Além desta primeira versão do eurasianismo, temos o atual eurasianismo ou neo- eurasianismo. De acordo com Matos, “o atual Eurasianismo, ou neo-eurasianismo, herda dos anteriores muitas de suas características, mas é distinto de ambos em vários sentidos” (2012: 72). O eurasianismo contemporâneo que na sessão que se segue passamos a discutir, é representado essencialmente por Aleksandr Dugin.

“Aleksandr Dugin pode ser caracterizado como geopolítico, filósofo, cientista político e sociólogo. Ele é também considerado um importante jornalista e analista político. É preciso enfatizar sua grande influência no pensamento geopolítico russo pós- soviético”. O seu pensamento de que a geopolítica não é somente uma ciência, mas possui muito de ideologia tem tido muita influência na política russa, e os seus livros tem sido utilizados pelas escolas geopolíticas militares e civis da Rússia.

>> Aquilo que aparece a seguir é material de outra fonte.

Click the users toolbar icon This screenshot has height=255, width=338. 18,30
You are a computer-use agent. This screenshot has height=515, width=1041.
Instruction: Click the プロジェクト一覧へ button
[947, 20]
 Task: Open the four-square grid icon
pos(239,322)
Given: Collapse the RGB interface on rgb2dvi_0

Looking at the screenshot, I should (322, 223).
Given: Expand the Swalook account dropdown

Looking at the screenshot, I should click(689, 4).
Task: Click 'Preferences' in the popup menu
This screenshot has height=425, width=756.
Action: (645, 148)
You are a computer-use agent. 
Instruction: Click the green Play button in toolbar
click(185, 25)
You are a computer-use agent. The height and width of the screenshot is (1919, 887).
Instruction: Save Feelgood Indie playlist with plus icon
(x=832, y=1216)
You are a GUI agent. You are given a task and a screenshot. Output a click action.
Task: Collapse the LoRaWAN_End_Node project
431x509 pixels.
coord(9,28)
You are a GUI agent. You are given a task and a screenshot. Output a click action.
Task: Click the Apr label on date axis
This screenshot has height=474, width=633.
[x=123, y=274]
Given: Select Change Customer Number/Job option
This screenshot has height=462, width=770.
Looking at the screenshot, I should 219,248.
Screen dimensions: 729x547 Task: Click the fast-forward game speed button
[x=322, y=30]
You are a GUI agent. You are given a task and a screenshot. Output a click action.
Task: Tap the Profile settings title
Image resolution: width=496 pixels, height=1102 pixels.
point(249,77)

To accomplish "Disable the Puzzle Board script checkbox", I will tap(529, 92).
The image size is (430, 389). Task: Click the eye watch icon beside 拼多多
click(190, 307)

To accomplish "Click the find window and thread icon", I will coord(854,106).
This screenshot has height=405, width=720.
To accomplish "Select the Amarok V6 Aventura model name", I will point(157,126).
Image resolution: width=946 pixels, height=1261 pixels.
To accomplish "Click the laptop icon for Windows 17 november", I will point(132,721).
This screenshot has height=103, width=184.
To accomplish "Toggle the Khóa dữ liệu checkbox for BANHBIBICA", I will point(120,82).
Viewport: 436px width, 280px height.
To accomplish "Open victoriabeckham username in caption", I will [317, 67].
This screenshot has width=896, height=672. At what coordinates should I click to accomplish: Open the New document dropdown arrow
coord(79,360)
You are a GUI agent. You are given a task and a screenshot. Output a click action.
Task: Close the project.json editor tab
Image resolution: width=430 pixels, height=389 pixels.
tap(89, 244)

Na Rússia, Dugin tem ocupado vários cargos, de entre eles, pode-se destacar o de assessoria no Duma, onde teve e continua a ter muita influência junto aos assessores responsáveis pela política externa do governo […] [Putin-Medvedev], sendo considerado o idealizador oficioso dessa. Como será discutida na sessão que se segue, a influência de Dugin é vista nos pronunciamentos de ambos os líderes russos, quando abertamente falam do eurasianismo como o guia das relações internacionais da Rússia (Matos, 2012: 73).

De acordo com Teixeira, “Dugin é o principal defensor do neo-eurasianismo, assim como, Zbigniew Brzezinski, acredita que o centro do mundo é a Eurásia e por isso, a Rússia tem que ser o centro da Eurásia. Sua obra retoma o conceito geopolítico clássico de Halford Mackinder, a teoria da Heartland […]”. Do seu ponto de vista, “este é o momento da Rússia lutar pelo poder na região com os EUA, uma vez que com a sua posição geográfica e com os seus recursos naturais, é capaz de garantir aos povos e aos Estados vizinhos a soberania e a verdadeira segurança da região” (2009: 138-139). De igual modo, Dugin recupera a tese das Pan-Regiões de Haushofer (figura 8), e “a redesenha para defender, contra o mundo unipolar da globalização atual, um novo modelo de globalização multipolar” (Matos, 2012: 75).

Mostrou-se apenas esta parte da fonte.